Work instructions: The lines you return must be all those in the data that hold the string "Open".
(Input records)
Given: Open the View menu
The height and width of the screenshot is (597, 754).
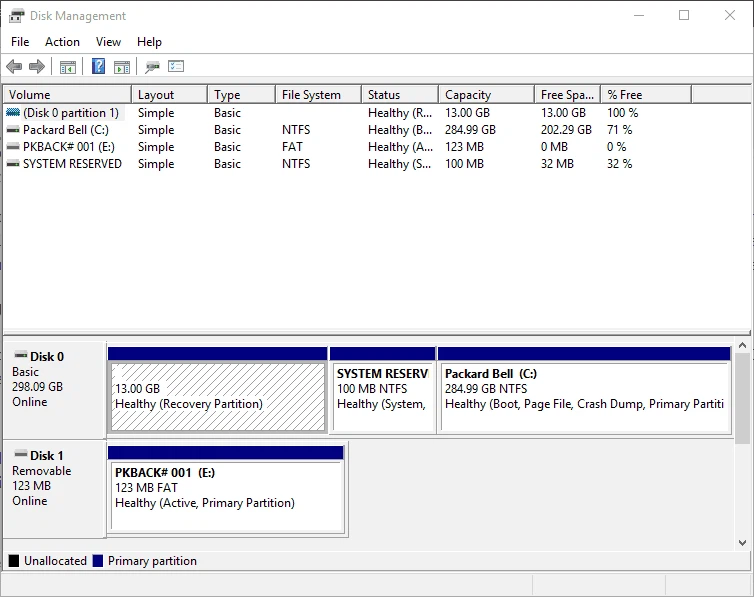Looking at the screenshot, I should tap(108, 42).
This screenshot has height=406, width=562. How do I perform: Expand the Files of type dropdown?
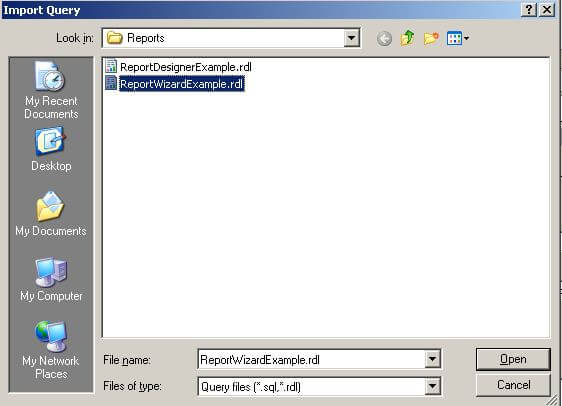(x=432, y=386)
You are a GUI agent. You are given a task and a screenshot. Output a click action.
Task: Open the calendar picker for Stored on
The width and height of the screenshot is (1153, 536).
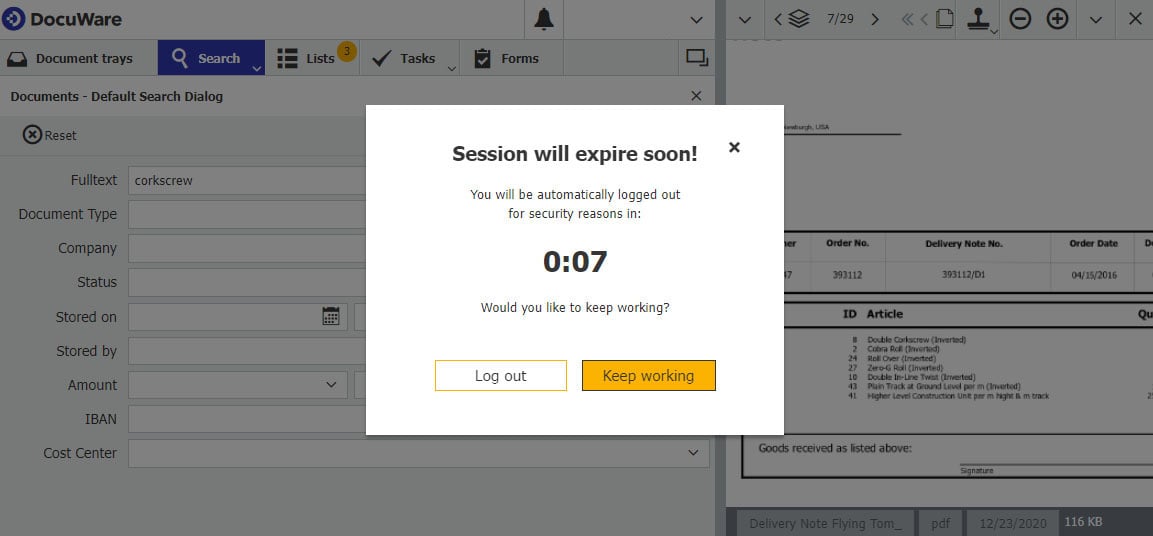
(End Input records)
Solution to this exercise:
Given: Open the View menu
Task: Open the calendar picker for Stored on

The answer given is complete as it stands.